EUROFER
A report by former ECB President Mario Draghi has thoroughly identified the bottlenecks that hinder the decarbonisation and competitiveness of EU industry, the European Steel Association (EUROFER) said.
The proposed recommendations for energy-intensive industries, including energy, trade, carbon leakage, financing and leading markets, should be integrated into the future Clean Industry Agreement and implemented without delay through concrete measures, EUROFER said in a statement.
‘The lack of a business case in Europe for the steel industry and its value chains, which are critical not only for innovation, decarbonisation and high quality jobs, but for the entire EU economy, must be addressed immediately with concrete measures,’ said Axel Eggert, Director General of EUROFER.
Eggert believes that it is time for the European Steel Pact, a set of measures for the steel industry, to become part of the wider clean industry deal announced by the President of the European Commission.
The EBA notes that Draghi’s report recognises a number of issues that have been repeatedly highlighted by European steelmakers.
In particular, it is argued that the gradual removal of free allowances and the replacement of the current ETS with a cross-border carbon adjustment mechanism (CBAM) entail high risks of delocalisation. Additional measures are needed to make CBAM effective before it is launched, as well as careful monitoring to avoid circumvention and reallocation of resources, decisions on exports from the EU, and the extension of CBAM to downstream sectors.
It also says that despite the growing share of renewables in the energy system, households and businesses are not yet benefiting from low energy prices that would create a competitive advantage for EU industry compared to the US and China. The European steel industry is looking forward to urgent measures that will lead to this goal in the short term.

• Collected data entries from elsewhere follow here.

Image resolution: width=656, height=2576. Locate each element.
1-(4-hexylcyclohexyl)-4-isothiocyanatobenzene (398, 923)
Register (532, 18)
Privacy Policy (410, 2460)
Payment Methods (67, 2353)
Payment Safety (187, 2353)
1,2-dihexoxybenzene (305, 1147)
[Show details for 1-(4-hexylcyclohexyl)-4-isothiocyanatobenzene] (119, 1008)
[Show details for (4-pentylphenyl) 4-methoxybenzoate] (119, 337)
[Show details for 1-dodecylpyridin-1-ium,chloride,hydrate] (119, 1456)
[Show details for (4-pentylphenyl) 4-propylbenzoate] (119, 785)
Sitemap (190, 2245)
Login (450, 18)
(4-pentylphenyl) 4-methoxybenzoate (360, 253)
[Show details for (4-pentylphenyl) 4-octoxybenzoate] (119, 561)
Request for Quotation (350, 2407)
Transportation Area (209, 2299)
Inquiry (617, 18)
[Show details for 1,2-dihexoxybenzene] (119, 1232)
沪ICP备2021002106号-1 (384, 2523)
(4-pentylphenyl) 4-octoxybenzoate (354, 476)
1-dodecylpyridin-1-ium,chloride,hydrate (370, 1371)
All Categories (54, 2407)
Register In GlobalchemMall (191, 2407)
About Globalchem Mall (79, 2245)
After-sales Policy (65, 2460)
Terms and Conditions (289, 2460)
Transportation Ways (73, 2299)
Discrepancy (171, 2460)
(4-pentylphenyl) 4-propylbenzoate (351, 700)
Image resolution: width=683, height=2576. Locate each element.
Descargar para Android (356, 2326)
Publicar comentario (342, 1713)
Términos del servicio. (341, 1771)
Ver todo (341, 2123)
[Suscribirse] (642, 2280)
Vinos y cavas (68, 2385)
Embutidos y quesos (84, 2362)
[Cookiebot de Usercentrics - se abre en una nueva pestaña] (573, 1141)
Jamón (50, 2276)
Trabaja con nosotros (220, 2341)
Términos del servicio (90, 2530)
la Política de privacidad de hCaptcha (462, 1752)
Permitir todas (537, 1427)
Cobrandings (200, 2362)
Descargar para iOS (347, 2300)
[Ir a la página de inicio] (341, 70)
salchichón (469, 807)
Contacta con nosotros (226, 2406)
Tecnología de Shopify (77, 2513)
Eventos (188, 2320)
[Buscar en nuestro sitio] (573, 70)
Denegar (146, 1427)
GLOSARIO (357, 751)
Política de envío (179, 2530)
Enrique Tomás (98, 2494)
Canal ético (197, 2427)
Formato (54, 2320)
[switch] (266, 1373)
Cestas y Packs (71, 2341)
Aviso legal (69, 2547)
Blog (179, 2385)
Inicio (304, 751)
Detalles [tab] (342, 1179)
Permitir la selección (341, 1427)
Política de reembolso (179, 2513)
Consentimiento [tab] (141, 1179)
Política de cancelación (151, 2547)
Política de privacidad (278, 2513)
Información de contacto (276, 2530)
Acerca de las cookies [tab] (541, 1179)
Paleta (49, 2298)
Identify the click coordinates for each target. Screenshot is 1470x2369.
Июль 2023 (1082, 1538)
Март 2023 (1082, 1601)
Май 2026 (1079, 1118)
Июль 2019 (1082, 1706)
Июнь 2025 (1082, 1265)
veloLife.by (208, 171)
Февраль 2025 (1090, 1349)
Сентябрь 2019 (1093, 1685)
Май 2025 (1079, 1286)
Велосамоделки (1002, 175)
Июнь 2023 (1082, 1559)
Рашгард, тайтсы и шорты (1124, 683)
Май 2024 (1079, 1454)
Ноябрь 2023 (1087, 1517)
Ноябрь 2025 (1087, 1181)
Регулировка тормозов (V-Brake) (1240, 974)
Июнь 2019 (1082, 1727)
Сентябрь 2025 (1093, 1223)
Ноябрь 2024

The Association also raises the issue of financial incentives and resources for the industrial transition. The EU’s Innovation Fund alone is not enough, and only a portion of ETS revenues is currently being invested in decarbonising energy-intensive sectors such as steel. EUROFER, in particular, believes that support should be provided for both capital and operating costs through the earmarking of ETS allowances. The hydrogen bank and carbon contracts for difference should also be used to support the transition.
The recommendations also include the introduction of a minimum quota for public procurement and auctions for environmentally friendly technology products and locally produced components. As noted, clean steel produced in the EU is a key material for ensuring the sustainability of cleantech value chains.
In terms of trade policy, the EU must maintain the ability to respond quickly to market distortions while working on structural solutions.
As GMK Center reported earlier, EUROFER believes that the Clean Industrial Deal, including rapid and radical measures in the EU’s industrial, energy and trade policies, is the last chance to protect European industry from cheap imports.